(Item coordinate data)
+---+

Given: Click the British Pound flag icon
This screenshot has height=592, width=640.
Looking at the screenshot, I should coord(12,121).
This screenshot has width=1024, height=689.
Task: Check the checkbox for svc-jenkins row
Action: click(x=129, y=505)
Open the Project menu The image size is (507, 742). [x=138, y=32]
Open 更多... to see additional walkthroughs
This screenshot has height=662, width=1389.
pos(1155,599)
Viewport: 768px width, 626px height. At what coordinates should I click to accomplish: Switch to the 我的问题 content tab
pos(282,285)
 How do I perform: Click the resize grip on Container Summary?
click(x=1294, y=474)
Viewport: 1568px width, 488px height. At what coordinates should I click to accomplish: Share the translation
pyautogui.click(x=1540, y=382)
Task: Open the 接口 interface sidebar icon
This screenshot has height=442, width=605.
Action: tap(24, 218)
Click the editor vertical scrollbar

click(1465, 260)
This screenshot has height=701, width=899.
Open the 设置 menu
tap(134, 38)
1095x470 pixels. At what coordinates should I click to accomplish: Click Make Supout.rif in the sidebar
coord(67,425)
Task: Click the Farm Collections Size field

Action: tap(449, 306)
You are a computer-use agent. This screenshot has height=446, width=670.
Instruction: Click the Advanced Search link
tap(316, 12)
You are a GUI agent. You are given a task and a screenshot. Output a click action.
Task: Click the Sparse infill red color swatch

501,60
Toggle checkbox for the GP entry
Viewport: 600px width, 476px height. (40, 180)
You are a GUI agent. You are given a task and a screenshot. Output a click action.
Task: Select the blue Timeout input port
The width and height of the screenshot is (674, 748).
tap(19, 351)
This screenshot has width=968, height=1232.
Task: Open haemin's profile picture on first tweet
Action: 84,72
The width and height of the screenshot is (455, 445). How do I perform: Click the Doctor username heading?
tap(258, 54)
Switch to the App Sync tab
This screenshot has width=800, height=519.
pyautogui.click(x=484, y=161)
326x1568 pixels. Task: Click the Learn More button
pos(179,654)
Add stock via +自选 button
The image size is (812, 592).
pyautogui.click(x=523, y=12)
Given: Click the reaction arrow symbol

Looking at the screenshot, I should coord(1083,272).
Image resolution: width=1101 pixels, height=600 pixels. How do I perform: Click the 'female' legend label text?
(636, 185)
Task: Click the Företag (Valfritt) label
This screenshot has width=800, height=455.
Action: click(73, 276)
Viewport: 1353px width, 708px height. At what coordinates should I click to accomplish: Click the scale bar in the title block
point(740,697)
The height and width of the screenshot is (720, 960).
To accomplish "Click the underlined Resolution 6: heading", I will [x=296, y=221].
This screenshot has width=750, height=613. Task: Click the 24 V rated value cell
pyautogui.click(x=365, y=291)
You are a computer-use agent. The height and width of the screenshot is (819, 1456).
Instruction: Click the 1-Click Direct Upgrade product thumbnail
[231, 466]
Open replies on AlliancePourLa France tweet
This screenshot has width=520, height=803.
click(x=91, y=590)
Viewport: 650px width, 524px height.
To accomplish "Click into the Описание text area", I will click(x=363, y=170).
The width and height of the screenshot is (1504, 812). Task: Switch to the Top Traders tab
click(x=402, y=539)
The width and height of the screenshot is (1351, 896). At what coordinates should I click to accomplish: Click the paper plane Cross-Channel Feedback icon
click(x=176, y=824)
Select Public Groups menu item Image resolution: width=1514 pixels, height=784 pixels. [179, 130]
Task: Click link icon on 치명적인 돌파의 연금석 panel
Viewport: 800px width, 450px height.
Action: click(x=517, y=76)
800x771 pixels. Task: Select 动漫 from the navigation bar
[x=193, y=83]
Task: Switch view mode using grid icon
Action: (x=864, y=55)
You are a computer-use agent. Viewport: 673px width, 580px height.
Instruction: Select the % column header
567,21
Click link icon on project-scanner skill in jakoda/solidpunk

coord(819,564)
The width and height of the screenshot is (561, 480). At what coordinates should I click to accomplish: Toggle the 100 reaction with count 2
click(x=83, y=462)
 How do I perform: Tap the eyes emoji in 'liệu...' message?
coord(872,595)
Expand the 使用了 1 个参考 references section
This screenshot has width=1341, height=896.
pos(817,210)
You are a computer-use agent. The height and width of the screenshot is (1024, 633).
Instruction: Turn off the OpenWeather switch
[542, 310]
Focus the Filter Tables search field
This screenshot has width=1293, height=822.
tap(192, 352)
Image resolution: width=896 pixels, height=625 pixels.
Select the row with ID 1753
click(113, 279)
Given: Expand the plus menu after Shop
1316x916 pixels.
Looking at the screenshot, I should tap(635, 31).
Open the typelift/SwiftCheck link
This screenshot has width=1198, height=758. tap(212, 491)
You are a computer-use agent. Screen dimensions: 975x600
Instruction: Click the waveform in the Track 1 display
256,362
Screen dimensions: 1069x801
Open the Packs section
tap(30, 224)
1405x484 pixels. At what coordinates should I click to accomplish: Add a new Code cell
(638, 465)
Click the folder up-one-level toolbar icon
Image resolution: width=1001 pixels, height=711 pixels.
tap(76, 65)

+---+

DESCRIPTION OF THE TASK: Rewrite the item coordinate data above as a JSON list of strings with one string per line, leaving out blank lines.

REPLY TO THE TASK:
[
  "Given: Click the British Pound flag icon",
  "This screenshot has height=592, width=640.",
  "Looking at the screenshot, I should coord(12,121).",
  "This screenshot has width=1024, height=689.",
  "Task: Check the checkbox for svc-jenkins row",
  "Action: click(x=129, y=505)",
  "Open the Project menu The image size is (507, 742). [x=138, y=32]",
  "Open 更多... to see additional walkthroughs",
  "This screenshot has height=662, width=1389.",
  "pos(1155,599)",
  "Viewport: 768px width, 626px height. At what coordinates should I click to accomplish: Switch to the 我的问题 content tab",
  "pos(282,285)",
  " How do I perform: Click the resize grip on Container Summary?",
  "click(x=1294, y=474)",
  "Viewport: 1568px width, 488px height. At what coordinates should I click to accomplish: Share the translation",
  "pyautogui.click(x=1540, y=382)",
  "Task: Open the 接口 interface sidebar icon",
  "This screenshot has height=442, width=605.",
  "Action: tap(24, 218)",
  "Click the editor vertical scrollbar",
  "click(1465, 260)",
  "This screenshot has height=701, width=899.",
  "Open the 设置 menu",
  "tap(134, 38)",
  "1095x470 pixels. At what coordinates should I click to accomplish: Click Make Supout.rif in the sidebar",
  "coord(67,425)",
  "Task: Click the Farm Collections Size field",
  "Action: tap(449, 306)",
  "You are a computer-use agent. This screenshot has height=446, width=670.",
  "Instruction: Click the Advanced Search link",
  "tap(316, 12)",
  "You are a GUI agent. You are given a task and a screenshot. Output a click action.",
  "Task: Click the Sparse infill red color swatch",
  "501,60",
  "Toggle checkbox for the GP entry",
  "Viewport: 600px width, 476px height. (40, 180)",
  "You are a GUI agent. You are given a task and a screenshot. Output a click action.",
  "Task: Select the blue Timeout input port",
  "The width and height of the screenshot is (674, 748).",
  "tap(19, 351)",
  "This screenshot has width=968, height=1232.",
  "Task: Open haemin's profile picture on first tweet",
  "Action: 84,72",
  "The width and height of the screenshot is (455, 445). How do I perform: Click the Doctor username heading?",
  "tap(258, 54)",
  "Switch to the App Sync tab",
  "This screenshot has width=800, height=519.",
  "pyautogui.click(x=484, y=161)",
  "326x1568 pixels. Task: Click the Learn More button",
  "pos(179,654)",
  "Add stock via +自选 button",
  "The image size is (812, 592).",
  "pyautogui.click(x=523, y=12)",
  "Given: Click the reaction arrow symbol",
  "Looking at the screenshot, I should coord(1083,272).",
  "Image resolution: width=1101 pixels, height=600 pixels. How do I perform: Click the 'female' legend label text?",
  "(636, 185)",
  "Task: Click the Företag (Valfritt) label",
  "This screenshot has width=800, height=455.",
  "Action: click(73, 276)",
  "Viewport: 1353px width, 708px height. At what coordinates should I click to accomplish: Click the scale bar in the title block",
  "point(740,697)",
  "The height and width of the screenshot is (720, 960).",
  "To accomplish \"Click the underlined Resolution 6: heading\", I will [x=296, y=221].",
  "This screenshot has width=750, height=613. Task: Click the 24 V rated value cell",
  "pyautogui.click(x=365, y=291)",
  "You are a computer-use agent. The height and width of the screenshot is (819, 1456).",
  "Instruction: Click the 1-Click Direct Upgrade product thumbnail",
  "[231, 466]",
  "Open replies on AlliancePourLa France tweet",
  "This screenshot has width=520, height=803.",
  "click(x=91, y=590)",
  "Viewport: 650px width, 524px height.",
  "To accomplish \"Click into the Описание text area\", I will click(x=363, y=170).",
  "The width and height of the screenshot is (1504, 812). Task: Switch to the Top Traders tab",
  "click(x=402, y=539)",
  "The width and height of the screenshot is (1351, 896). At what coordinates should I click to accomplish: Click the paper plane Cross-Channel Feedback icon",
  "click(x=176, y=824)",
  "Select Public Groups menu item Image resolution: width=1514 pixels, height=784 pixels. [179, 130]",
  "Task: Click link icon on 치명적인 돌파의 연금석 panel",
  "Viewport: 800px width, 450px height.",
  "Action: click(x=517, y=76)",
  "800x771 pixels. Task: Select 动漫 from the navigation bar",
  "[x=193, y=83]",
  "Task: Switch view mode using grid icon",
  "Action: (x=864, y=55)",
  "You are a computer-use agent. Viewport: 673px width, 580px height.",
  "Instruction: Select the % column header",
  "567,21",
  "Click link icon on project-scanner skill in jakoda/solidpunk",
  "coord(819,564)",
  "The width and height of the screenshot is (561, 480). At what coordinates should I click to accomplish: Toggle the 100 reaction with count 2",
  "click(x=83, y=462)",
  " How do I perform: Tap the eyes emoji in 'liệu...' message?",
  "coord(872,595)",
  "Expand the 使用了 1 个参考 references section",
  "This screenshot has width=1341, height=896.",
  "pos(817,210)",
  "You are a computer-use agent. The height and width of the screenshot is (1024, 633).",
  "Instruction: Turn off the OpenWeather switch",
  "[542, 310]",
  "Focus the Filter Tables search field",
  "This screenshot has width=1293, height=822.",
  "tap(192, 352)",
  "Image resolution: width=896 pixels, height=625 pixels.",
  "Select the row with ID 1753",
  "click(113, 279)",
  "Given: Expand the plus menu after Shop",
  "1316x916 pixels.",
  "Looking at the screenshot, I should tap(635, 31).",
  "Open the typelift/SwiftCheck link",
  "This screenshot has width=1198, height=758. tap(212, 491)",
  "You are a computer-use agent. Screen dimensions: 975x600",
  "Instruction: Click the waveform in the Track 1 display",
  "256,362",
  "Screen dimensions: 1069x801",
  "Open the Packs section",
  "tap(30, 224)",
  "1405x484 pixels. At what coordinates should I click to accomplish: Add a new Code cell",
  "(638, 465)",
  "Click the folder up-one-level toolbar icon",
  "Image resolution: width=1001 pixels, height=711 pixels.",
  "tap(76, 65)"
]